__WHAT IS REQUIRED__: For each entry that follows, produce an exact copy.

Records from a data collection:
[Start of section]

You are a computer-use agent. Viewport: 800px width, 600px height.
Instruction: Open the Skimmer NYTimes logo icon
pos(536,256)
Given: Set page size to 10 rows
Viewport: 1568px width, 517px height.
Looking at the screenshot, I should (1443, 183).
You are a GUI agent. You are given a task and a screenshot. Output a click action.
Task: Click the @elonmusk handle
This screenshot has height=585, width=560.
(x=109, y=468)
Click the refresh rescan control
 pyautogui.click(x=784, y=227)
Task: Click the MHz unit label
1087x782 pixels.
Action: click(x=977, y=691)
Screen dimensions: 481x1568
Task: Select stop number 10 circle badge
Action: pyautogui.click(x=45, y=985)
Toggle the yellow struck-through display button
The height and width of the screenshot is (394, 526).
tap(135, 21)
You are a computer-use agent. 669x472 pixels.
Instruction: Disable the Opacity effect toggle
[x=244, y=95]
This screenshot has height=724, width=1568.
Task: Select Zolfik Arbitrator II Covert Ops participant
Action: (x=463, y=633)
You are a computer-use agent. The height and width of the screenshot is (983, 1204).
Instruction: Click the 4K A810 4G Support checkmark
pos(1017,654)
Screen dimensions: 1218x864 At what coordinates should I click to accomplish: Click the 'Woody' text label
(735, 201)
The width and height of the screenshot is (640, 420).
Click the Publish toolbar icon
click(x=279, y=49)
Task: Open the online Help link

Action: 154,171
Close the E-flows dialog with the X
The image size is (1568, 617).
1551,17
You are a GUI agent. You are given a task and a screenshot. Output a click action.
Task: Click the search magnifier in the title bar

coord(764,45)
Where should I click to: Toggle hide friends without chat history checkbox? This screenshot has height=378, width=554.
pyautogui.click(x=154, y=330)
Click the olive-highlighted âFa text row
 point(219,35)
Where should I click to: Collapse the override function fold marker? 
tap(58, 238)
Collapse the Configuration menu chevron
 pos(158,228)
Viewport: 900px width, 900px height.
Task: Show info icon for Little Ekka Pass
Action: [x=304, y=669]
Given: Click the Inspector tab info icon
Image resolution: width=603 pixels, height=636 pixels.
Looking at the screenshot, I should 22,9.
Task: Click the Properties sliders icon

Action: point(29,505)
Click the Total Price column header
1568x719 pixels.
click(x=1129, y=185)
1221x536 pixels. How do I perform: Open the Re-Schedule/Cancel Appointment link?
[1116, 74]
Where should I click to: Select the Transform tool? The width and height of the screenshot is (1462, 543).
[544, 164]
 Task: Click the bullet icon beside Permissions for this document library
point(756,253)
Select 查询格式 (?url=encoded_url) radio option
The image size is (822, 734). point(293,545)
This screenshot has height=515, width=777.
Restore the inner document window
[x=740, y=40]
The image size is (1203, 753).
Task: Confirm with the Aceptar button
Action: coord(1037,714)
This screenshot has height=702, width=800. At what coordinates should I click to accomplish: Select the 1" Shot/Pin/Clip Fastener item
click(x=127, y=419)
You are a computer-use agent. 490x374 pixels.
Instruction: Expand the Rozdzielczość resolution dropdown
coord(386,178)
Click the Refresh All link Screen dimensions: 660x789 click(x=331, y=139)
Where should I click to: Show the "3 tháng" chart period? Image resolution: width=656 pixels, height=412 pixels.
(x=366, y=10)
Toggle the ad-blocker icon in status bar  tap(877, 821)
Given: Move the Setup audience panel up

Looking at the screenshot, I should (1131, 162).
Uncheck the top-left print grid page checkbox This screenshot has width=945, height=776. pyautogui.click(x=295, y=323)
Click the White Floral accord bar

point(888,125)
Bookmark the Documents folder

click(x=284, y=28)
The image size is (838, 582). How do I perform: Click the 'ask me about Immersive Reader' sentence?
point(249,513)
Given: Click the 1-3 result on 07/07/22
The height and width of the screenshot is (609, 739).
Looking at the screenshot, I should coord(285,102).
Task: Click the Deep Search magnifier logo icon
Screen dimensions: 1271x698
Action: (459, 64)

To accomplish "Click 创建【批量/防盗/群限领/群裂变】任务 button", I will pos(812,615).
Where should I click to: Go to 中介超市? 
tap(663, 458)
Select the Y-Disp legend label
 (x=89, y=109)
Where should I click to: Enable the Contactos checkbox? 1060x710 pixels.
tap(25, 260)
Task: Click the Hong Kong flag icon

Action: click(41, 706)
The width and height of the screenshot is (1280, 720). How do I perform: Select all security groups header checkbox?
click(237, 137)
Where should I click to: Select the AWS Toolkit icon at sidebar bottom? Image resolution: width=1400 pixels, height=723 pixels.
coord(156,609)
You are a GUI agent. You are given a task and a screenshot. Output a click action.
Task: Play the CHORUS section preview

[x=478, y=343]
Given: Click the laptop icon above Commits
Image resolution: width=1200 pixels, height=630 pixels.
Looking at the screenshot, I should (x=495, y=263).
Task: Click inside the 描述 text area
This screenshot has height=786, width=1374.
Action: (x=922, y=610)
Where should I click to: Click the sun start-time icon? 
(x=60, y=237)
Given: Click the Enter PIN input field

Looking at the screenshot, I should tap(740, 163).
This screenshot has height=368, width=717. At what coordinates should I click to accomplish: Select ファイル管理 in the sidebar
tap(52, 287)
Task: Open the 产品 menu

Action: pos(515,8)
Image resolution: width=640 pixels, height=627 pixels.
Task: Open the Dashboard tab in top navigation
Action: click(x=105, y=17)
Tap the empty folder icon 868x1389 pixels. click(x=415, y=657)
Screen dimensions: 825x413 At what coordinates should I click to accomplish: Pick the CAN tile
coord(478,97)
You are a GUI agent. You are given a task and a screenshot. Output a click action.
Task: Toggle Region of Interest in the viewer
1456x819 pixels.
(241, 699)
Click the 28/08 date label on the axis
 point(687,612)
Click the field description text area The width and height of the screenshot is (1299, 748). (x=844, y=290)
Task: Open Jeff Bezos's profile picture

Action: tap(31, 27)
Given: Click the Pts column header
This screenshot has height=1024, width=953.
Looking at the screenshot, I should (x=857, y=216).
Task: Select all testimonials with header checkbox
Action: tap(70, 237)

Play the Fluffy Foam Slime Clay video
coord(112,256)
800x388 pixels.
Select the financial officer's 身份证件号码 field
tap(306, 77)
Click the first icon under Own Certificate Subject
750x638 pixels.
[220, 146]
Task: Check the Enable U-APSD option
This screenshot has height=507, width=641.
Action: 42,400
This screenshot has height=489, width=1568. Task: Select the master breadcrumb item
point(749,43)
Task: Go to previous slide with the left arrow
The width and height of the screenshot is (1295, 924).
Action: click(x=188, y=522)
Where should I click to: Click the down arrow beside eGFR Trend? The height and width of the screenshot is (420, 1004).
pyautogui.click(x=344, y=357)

[End of section]

__EXERCISE ANSWER__:
You are a computer-use agent. Viewport: 800px width, 600px height.
Instruction: Open the Skimmer NYTimes logo icon
pos(536,256)
Given: Set page size to 10 rows
Viewport: 1568px width, 517px height.
Looking at the screenshot, I should (1443, 183).
You are a GUI agent. You are given a task and a screenshot. Output a click action.
Task: Click the @elonmusk handle
This screenshot has height=585, width=560.
(x=109, y=468)
Click the refresh rescan control
 pyautogui.click(x=784, y=227)
Task: Click the MHz unit label
1087x782 pixels.
Action: click(x=977, y=691)
Screen dimensions: 481x1568
Task: Select stop number 10 circle badge
Action: pyautogui.click(x=45, y=985)
Toggle the yellow struck-through display button
The height and width of the screenshot is (394, 526).
tap(135, 21)
You are a computer-use agent. 669x472 pixels.
Instruction: Disable the Opacity effect toggle
[x=244, y=95]
This screenshot has height=724, width=1568.
Task: Select Zolfik Arbitrator II Covert Ops participant
Action: (x=463, y=633)
You are a computer-use agent. The height and width of the screenshot is (983, 1204).
Instruction: Click the 4K A810 4G Support checkmark
pos(1017,654)
Screen dimensions: 1218x864 At what coordinates should I click to accomplish: Click the 'Woody' text label
(735, 201)
The width and height of the screenshot is (640, 420).
Click the Publish toolbar icon
click(x=279, y=49)
Task: Open the online Help link

Action: 154,171
Close the E-flows dialog with the X
The image size is (1568, 617).
1551,17
You are a GUI agent. You are given a task and a screenshot. Output a click action.
Task: Click the search magnifier in the title bar

coord(764,45)
Where should I click to: Toggle hide friends without chat history checkbox? This screenshot has height=378, width=554.
pyautogui.click(x=154, y=330)
Click the olive-highlighted âFa text row
 point(219,35)
Where should I click to: Collapse the override function fold marker? 
tap(58, 238)
Collapse the Configuration menu chevron
 pos(158,228)
Viewport: 900px width, 900px height.
Task: Show info icon for Little Ekka Pass
Action: [x=304, y=669]
Given: Click the Inspector tab info icon
Image resolution: width=603 pixels, height=636 pixels.
Looking at the screenshot, I should 22,9.
Task: Click the Properties sliders icon

Action: point(29,505)
Click the Total Price column header
1568x719 pixels.
click(x=1129, y=185)
1221x536 pixels. How do I perform: Open the Re-Schedule/Cancel Appointment link?
[1116, 74]
Where should I click to: Select the Transform tool? The width and height of the screenshot is (1462, 543).
[544, 164]
 Task: Click the bullet icon beside Permissions for this document library
point(756,253)
Select 查询格式 (?url=encoded_url) radio option
The image size is (822, 734). point(293,545)
This screenshot has height=515, width=777.
Restore the inner document window
[x=740, y=40]
The image size is (1203, 753).
Task: Confirm with the Aceptar button
Action: coord(1037,714)
This screenshot has height=702, width=800. At what coordinates should I click to accomplish: Select the 1" Shot/Pin/Clip Fastener item
click(x=127, y=419)
You are a computer-use agent. 490x374 pixels.
Instruction: Expand the Rozdzielczość resolution dropdown
coord(386,178)
Click the Refresh All link Screen dimensions: 660x789 click(x=331, y=139)
Where should I click to: Show the "3 tháng" chart period? Image resolution: width=656 pixels, height=412 pixels.
(x=366, y=10)
Toggle the ad-blocker icon in status bar  tap(877, 821)
Given: Move the Setup audience panel up

Looking at the screenshot, I should (1131, 162).
Uncheck the top-left print grid page checkbox This screenshot has width=945, height=776. pyautogui.click(x=295, y=323)
Click the White Floral accord bar

point(888,125)
Bookmark the Documents folder

click(x=284, y=28)
The image size is (838, 582). How do I perform: Click the 'ask me about Immersive Reader' sentence?
point(249,513)
Given: Click the 1-3 result on 07/07/22
The height and width of the screenshot is (609, 739).
Looking at the screenshot, I should coord(285,102).
Task: Click the Deep Search magnifier logo icon
Screen dimensions: 1271x698
Action: (459, 64)

To accomplish "Click 创建【批量/防盗/群限领/群裂变】任务 button", I will pos(812,615).
Where should I click to: Go to 中介超市? 
tap(663, 458)
Select the Y-Disp legend label
 (x=89, y=109)
Where should I click to: Enable the Contactos checkbox? 1060x710 pixels.
tap(25, 260)
Task: Click the Hong Kong flag icon

Action: click(41, 706)
The width and height of the screenshot is (1280, 720). How do I perform: Select all security groups header checkbox?
click(237, 137)
Where should I click to: Select the AWS Toolkit icon at sidebar bottom? Image resolution: width=1400 pixels, height=723 pixels.
coord(156,609)
You are a GUI agent. You are given a task and a screenshot. Output a click action.
Task: Play the CHORUS section preview

[x=478, y=343]
Given: Click the laptop icon above Commits
Image resolution: width=1200 pixels, height=630 pixels.
Looking at the screenshot, I should (x=495, y=263).
Task: Click inside the 描述 text area
This screenshot has height=786, width=1374.
Action: (x=922, y=610)
Where should I click to: Click the sun start-time icon? 
(x=60, y=237)
Given: Click the Enter PIN input field

Looking at the screenshot, I should tap(740, 163).
This screenshot has height=368, width=717. At what coordinates should I click to accomplish: Select ファイル管理 in the sidebar
tap(52, 287)
Task: Open the 产品 menu

Action: pos(515,8)
Image resolution: width=640 pixels, height=627 pixels.
Task: Open the Dashboard tab in top navigation
Action: click(x=105, y=17)
Tap the empty folder icon 868x1389 pixels. click(x=415, y=657)
Screen dimensions: 825x413 At what coordinates should I click to accomplish: Pick the CAN tile
coord(478,97)
You are a GUI agent. You are given a task and a screenshot. Output a click action.
Task: Toggle Region of Interest in the viewer
1456x819 pixels.
(241, 699)
Click the 28/08 date label on the axis
 point(687,612)
Click the field description text area The width and height of the screenshot is (1299, 748). (x=844, y=290)
Task: Open Jeff Bezos's profile picture

Action: tap(31, 27)
Given: Click the Pts column header
This screenshot has height=1024, width=953.
Looking at the screenshot, I should (x=857, y=216).
Task: Select all testimonials with header checkbox
Action: tap(70, 237)

Play the Fluffy Foam Slime Clay video
coord(112,256)
800x388 pixels.
Select the financial officer's 身份证件号码 field
tap(306, 77)
Click the first icon under Own Certificate Subject
750x638 pixels.
[220, 146]
Task: Check the Enable U-APSD option
This screenshot has height=507, width=641.
Action: 42,400
This screenshot has height=489, width=1568. Task: Select the master breadcrumb item
point(749,43)
Task: Go to previous slide with the left arrow
The width and height of the screenshot is (1295, 924).
Action: click(x=188, y=522)
Where should I click to: Click the down arrow beside eGFR Trend? The height and width of the screenshot is (420, 1004).
pyautogui.click(x=344, y=357)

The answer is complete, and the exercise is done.